> **Task goal**: From the data below, set down exactly the lines between the one holding "[Search] (872, 66)" and the one holding "Livraison offertedès 150€ (244, 1410)", inclusive, and no others.

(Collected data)
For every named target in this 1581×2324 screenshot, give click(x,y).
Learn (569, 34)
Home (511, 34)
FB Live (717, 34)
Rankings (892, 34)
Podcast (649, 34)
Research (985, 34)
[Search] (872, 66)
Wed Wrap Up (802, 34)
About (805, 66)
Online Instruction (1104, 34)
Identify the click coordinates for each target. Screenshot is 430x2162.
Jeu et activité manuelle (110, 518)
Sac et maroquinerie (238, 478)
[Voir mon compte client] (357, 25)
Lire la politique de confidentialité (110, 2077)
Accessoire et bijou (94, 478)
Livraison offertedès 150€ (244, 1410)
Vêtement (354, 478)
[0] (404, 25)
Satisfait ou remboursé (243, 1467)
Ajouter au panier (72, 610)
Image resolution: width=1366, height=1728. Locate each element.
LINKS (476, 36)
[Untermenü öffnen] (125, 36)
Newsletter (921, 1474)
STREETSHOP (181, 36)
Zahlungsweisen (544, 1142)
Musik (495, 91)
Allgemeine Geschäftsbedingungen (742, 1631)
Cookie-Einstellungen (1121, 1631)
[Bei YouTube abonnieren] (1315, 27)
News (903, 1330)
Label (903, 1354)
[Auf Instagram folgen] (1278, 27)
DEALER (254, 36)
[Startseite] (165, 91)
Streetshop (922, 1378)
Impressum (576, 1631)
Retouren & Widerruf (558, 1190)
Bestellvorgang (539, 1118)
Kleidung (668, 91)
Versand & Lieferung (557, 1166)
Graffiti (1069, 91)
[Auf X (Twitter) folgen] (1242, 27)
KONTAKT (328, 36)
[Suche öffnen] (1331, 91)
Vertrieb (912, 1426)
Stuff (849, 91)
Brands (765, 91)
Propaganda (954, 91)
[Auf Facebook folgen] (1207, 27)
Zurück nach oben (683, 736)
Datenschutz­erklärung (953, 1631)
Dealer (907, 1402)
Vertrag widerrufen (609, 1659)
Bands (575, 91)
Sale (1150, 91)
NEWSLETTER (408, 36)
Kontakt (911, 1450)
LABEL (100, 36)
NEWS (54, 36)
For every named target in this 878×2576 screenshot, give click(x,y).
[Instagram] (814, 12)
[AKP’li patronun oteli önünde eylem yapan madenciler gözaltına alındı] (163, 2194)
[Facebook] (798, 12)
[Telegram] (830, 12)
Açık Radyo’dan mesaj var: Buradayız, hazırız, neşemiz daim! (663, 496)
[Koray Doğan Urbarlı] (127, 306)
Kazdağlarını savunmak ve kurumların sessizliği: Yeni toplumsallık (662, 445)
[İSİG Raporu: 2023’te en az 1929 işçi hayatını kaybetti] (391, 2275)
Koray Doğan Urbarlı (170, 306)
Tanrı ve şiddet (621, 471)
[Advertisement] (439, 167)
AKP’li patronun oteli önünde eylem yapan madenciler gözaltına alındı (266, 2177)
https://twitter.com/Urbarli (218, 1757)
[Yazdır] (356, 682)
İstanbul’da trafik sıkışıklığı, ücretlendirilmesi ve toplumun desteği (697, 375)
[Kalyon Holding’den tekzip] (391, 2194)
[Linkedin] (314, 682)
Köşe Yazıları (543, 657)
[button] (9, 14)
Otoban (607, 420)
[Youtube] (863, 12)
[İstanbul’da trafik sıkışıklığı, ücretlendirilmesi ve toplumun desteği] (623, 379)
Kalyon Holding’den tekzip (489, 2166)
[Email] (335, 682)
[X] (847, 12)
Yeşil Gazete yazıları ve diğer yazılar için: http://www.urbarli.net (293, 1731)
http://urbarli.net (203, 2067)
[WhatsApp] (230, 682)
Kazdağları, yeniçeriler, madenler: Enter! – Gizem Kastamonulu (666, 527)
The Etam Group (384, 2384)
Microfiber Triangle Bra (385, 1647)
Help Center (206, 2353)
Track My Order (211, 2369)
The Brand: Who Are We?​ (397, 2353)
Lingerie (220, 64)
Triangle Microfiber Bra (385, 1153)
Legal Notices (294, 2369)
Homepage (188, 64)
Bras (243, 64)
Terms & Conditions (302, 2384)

> **Solution for this exercise**:
[Search] (872, 66)
Wed Wrap Up (802, 34)
About (805, 66)
Online Instruction (1104, 34)
Identify the click coordinates for each target. Screenshot is 430x2162.
Jeu et activité manuelle (110, 518)
Sac et maroquinerie (238, 478)
[Voir mon compte client] (357, 25)
Lire la politique de confidentialité (110, 2077)
Accessoire et bijou (94, 478)
Livraison offertedès 150€ (244, 1410)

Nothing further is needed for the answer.